Given data →
::::::

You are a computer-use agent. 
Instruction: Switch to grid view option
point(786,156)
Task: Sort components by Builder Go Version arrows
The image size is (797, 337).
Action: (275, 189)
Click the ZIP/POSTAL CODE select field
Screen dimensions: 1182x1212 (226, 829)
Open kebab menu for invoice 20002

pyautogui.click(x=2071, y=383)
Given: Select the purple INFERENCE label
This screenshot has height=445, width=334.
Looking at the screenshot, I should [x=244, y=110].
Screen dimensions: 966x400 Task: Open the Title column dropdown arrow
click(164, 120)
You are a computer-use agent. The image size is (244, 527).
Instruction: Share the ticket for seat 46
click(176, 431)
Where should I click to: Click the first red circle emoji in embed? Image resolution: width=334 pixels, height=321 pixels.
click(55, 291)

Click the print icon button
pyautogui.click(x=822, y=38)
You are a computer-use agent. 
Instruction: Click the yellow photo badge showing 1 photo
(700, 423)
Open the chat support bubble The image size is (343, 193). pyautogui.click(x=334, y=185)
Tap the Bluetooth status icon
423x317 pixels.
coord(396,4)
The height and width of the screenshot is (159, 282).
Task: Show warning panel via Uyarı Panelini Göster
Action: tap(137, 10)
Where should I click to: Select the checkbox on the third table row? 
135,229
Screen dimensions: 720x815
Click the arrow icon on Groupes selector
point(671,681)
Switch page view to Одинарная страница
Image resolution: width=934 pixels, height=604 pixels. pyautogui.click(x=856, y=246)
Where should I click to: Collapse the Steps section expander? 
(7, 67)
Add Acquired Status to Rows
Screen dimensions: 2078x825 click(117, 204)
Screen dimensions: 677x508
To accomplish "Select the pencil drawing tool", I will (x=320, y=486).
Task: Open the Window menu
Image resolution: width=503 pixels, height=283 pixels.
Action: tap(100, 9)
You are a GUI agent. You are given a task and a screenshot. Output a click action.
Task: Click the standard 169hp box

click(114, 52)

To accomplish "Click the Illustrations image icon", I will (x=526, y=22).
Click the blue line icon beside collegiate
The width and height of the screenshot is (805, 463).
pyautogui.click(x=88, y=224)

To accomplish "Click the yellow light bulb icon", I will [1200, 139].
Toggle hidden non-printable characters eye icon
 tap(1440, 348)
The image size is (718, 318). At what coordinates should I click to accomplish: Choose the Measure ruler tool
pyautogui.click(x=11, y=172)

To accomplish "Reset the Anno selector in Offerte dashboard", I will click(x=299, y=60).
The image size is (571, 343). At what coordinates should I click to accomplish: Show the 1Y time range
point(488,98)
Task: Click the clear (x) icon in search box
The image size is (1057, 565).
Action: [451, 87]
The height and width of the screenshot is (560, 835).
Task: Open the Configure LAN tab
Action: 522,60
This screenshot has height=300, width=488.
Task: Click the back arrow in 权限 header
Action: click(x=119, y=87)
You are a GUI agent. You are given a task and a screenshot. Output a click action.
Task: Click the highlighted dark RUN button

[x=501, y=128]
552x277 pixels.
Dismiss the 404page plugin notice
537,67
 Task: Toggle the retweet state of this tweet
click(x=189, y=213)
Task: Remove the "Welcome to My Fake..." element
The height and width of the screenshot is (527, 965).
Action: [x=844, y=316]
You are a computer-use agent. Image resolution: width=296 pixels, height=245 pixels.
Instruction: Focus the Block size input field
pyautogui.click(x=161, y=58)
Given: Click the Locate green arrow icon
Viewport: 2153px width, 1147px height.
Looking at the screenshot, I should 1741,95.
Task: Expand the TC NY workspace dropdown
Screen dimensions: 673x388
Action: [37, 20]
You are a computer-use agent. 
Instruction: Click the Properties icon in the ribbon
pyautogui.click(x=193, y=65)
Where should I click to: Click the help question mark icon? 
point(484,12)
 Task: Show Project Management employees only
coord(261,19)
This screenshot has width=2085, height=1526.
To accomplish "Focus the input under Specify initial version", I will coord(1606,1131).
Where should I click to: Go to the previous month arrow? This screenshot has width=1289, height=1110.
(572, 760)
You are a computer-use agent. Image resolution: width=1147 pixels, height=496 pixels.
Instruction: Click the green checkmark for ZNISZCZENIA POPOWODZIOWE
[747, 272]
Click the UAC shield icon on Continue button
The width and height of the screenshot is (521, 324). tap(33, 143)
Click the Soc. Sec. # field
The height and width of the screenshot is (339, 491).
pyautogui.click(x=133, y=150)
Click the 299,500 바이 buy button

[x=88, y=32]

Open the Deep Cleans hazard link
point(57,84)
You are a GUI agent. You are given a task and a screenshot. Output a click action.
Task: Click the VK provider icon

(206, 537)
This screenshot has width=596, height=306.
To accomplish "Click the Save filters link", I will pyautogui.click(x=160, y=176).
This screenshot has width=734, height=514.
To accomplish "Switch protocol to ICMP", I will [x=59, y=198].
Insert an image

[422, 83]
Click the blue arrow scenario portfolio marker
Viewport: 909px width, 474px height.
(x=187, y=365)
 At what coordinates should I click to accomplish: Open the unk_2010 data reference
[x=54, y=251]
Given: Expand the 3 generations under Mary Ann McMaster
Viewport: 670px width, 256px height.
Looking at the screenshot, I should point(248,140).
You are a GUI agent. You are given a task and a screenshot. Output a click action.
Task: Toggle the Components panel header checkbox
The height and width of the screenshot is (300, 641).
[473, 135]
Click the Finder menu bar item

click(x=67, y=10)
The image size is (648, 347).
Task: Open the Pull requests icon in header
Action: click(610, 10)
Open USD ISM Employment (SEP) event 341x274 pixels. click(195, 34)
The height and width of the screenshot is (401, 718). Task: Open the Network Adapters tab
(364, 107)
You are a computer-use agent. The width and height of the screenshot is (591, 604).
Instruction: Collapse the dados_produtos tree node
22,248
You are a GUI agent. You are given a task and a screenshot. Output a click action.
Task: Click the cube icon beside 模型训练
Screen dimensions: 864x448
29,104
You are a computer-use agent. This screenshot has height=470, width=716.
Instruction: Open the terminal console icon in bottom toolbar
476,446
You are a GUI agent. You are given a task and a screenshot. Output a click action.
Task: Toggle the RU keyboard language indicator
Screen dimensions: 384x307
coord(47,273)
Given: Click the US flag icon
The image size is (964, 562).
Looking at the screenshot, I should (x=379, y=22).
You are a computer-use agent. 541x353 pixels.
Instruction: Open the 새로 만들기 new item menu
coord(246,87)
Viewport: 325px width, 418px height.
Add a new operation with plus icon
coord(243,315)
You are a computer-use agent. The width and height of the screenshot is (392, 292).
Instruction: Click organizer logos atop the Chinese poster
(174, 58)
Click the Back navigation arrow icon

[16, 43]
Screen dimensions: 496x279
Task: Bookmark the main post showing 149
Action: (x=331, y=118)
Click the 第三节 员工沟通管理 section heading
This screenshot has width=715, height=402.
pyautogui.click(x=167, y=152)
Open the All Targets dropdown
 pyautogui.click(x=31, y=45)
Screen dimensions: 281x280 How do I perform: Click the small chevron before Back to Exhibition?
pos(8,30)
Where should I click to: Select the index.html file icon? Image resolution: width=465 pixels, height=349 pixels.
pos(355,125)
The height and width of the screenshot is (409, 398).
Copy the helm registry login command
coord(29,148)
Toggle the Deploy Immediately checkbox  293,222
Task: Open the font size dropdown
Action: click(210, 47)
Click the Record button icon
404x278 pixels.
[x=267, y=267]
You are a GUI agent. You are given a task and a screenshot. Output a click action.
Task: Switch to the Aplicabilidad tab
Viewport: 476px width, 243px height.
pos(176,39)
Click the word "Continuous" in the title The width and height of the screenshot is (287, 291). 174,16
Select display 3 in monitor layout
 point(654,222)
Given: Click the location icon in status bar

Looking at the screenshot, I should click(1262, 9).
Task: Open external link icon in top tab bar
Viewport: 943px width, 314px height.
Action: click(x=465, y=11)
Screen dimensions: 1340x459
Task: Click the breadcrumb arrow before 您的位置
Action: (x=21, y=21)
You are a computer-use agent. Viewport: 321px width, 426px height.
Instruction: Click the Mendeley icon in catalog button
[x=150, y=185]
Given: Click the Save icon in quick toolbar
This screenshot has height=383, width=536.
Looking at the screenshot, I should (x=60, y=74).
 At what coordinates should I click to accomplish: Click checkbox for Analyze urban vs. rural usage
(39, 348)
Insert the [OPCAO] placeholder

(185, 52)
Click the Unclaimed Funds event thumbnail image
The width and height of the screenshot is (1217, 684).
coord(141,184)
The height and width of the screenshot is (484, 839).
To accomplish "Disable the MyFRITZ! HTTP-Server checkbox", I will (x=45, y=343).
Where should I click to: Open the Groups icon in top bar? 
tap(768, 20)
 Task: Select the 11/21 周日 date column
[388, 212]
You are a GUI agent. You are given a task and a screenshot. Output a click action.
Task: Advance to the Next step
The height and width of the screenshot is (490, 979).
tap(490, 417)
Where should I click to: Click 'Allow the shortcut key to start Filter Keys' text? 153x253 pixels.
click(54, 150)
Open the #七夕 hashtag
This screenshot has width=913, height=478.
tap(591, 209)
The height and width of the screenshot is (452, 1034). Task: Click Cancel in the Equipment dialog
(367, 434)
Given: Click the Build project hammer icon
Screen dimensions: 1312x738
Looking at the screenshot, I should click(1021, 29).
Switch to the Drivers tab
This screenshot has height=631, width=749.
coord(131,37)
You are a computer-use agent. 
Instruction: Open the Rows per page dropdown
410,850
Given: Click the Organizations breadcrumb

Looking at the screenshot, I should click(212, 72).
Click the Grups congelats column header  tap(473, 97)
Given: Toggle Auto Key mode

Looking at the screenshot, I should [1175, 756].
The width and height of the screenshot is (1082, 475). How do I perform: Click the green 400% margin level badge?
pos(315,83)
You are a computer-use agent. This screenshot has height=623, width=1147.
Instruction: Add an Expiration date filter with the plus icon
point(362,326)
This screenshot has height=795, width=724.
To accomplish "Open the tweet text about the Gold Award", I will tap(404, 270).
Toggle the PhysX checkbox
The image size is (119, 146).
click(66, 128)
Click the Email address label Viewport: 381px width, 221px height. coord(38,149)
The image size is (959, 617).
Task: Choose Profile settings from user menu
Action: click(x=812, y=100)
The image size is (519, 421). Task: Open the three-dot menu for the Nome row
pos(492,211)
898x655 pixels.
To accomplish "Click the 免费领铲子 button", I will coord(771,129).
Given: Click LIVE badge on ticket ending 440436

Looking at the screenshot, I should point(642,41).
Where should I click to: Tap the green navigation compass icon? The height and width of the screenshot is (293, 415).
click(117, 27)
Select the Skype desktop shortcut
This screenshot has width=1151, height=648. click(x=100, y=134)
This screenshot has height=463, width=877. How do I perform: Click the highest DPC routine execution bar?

::::::

The exercise → Please change "Skype" to "Zoom" in the rows from the one containing "Given: Click LIVE" through the final row, both included, and give back only those rows with nothing else altered.

Result for this task →
Given: Click LIVE badge on ticket ending 440436

Looking at the screenshot, I should point(642,41).
Where should I click to: Tap the green navigation compass icon? The height and width of the screenshot is (293, 415).
click(117, 27)
Select the Zoom desktop shortcut
This screenshot has width=1151, height=648. click(x=100, y=134)
This screenshot has height=463, width=877. How do I perform: Click the highest DPC routine execution bar?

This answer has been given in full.